Everybody needs a little good news. I’d love to tell you the pandemic is over or that our city is having a crime-free year or that cancer has been eradicated. Can’t say any of that and you wouldn’t believe me if I tried.
I do have a morsel of good news, though.
You may recall reading about my journey with a novel I titled Rose Among Thornes. In it, a young Japanese Canadian girl named Rose is relocated from her home in Vancouver to a Manitoba sugar beet farm during World War II. It’s also the story of Private Russell Thorne, a Canadian soldier who spends most of the war in a Japanese P.O.W. camp, wishing more than anything that he was still on his family’s sugar beet farm back in Manitoba.
In a blog post a year ago, I told about how I fought writing this book, believing it wasn’t my story to tell.
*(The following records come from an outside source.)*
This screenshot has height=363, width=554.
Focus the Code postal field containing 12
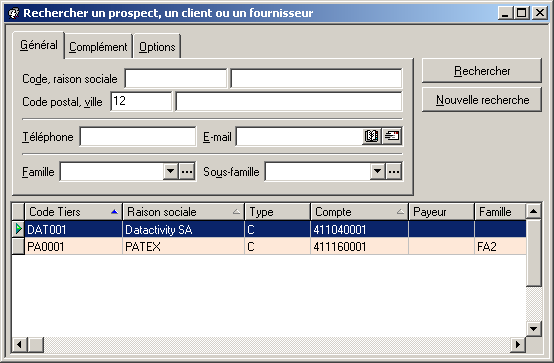[141, 101]
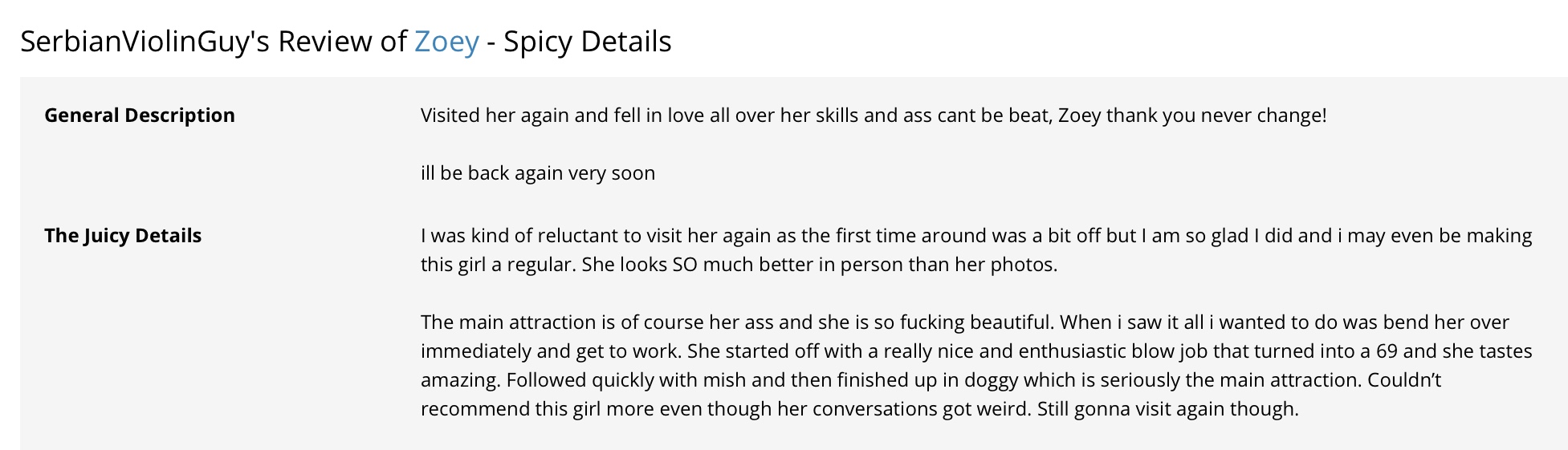This screenshot has height=450, width=1568.
Task: Select The Juicy Details label
Action: 123,236
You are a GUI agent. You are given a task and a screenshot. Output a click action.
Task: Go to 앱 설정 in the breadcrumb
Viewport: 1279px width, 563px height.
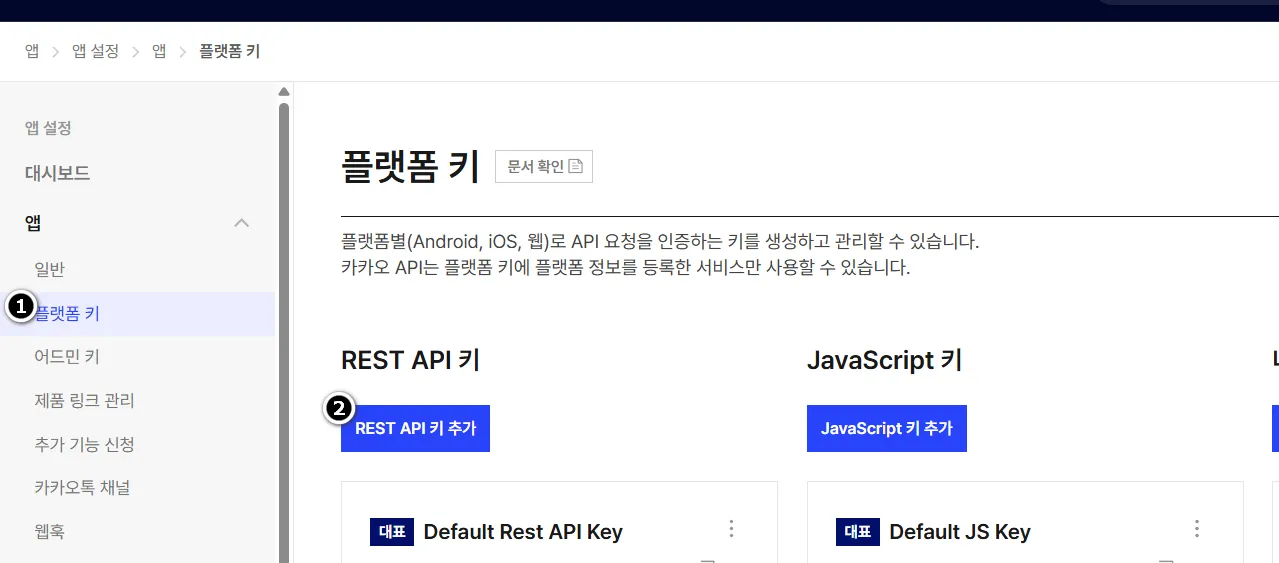coord(95,51)
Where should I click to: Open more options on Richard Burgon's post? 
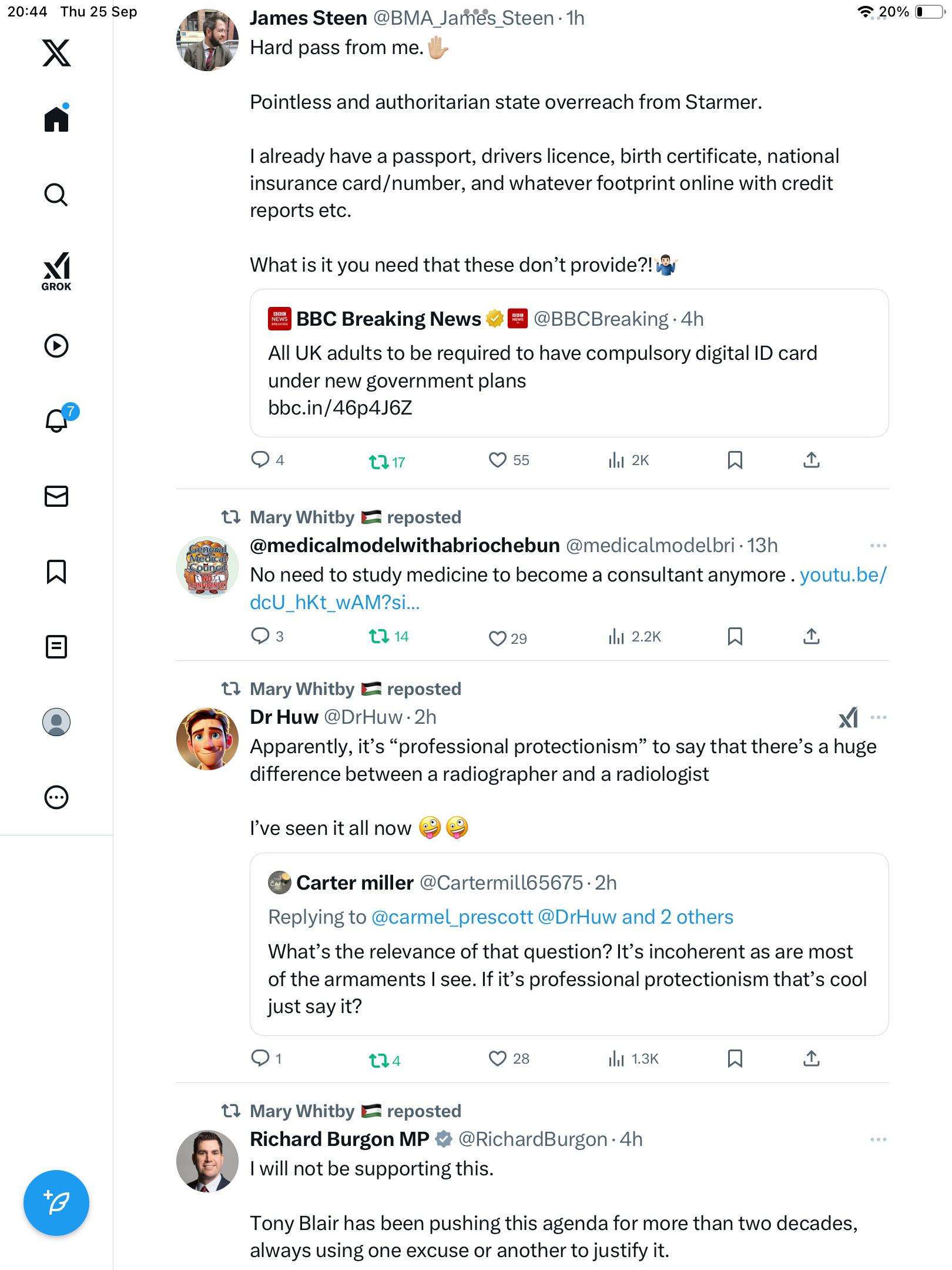coord(879,1139)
How the idea wouldn’t let me go. How God showed me that it was mine to write, though it meant more research and study than I’d ever tackled. How I finally completed the 100,000-word manuscript, not knowing whether it would ever be picked up by a publisher.
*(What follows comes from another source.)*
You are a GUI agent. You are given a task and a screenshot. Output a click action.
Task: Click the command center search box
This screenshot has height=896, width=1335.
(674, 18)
Backtrack a bit further to spring of 2019. My agent encouraged me to participate in something called a Twitter Pitch. I hate Twitter. I can’t make sense of it and rarely use it. But I had three different stories to pitch, one of them Rose Among Thornes. I wrote four different pitches for each book (12 in all, each limited to 280 characters) and added appropriate hashtags. Then, as the rules allowed, I tweeted these pitches, scattering them throughout the twelve-hour window of opportunity. Here’s how it works: if any editors are interested in seeing more, they “like” your pitch, which is an invitation to send them more information about your book.
I didn’t get one “like.” Not one. I thought I must be messing up with the technology, but when I tweeted a question, one of the organizers confirmed I’d done it correctly. So much for Twitter pitches. I chalked it up to a dreadful waste of a day.
In reality, I guess it was a case of right place, wrong time.
When a whole year went by and my agent still hadn’t found a home for any of these novels, I initially ignored the Twitter pitch when it came around again this past June. Why waste my time? But for some reason, I changed my mind—with stipulations. I would pitch ONLY Rose Among Thornes, and I would use the exact pitches I’d used the previous year. I didn’t want to waste a minute reworking them, and I didn’t know how to improve them in any case.
I anticipated zero responses because, as we all know, the definition of insanity is doing the same thing in the same way and expecting different results.
I may need to redefine insanity.
By the end of the day, five editors had “liked” my rerun pitches.
By the next day, two had asked to see the full manuscript.
By the following week, I was offered a contract.
And so, my good news is, Rose Among Thornes is set to release from Iron Stream Media next summer. I’m more excited to see this book in readers’ hands than anything I’ve written.
The lesson here? God’s timing. There’s no earthly explanation for why my same old Twitter pitches should have generated interest in the midst of a pandemic when they had not done so in 2019, except for one truth. It’s wrapped up in Habakkuk 2:3. “But these things I plan won’t happen right away. Slowly, steadily, surely, the time approaches when the vision will be fulfilled. If it seems slow, do not despair, for these things will surely come to pass. Just be patient! They will not be overdue a single day!” (The Message)
I don’t know what you’re waiting for, but take heart. You can trust God’s timing. He’s never late. He knows best. He’s on your side.
Take it from my little bit of good news.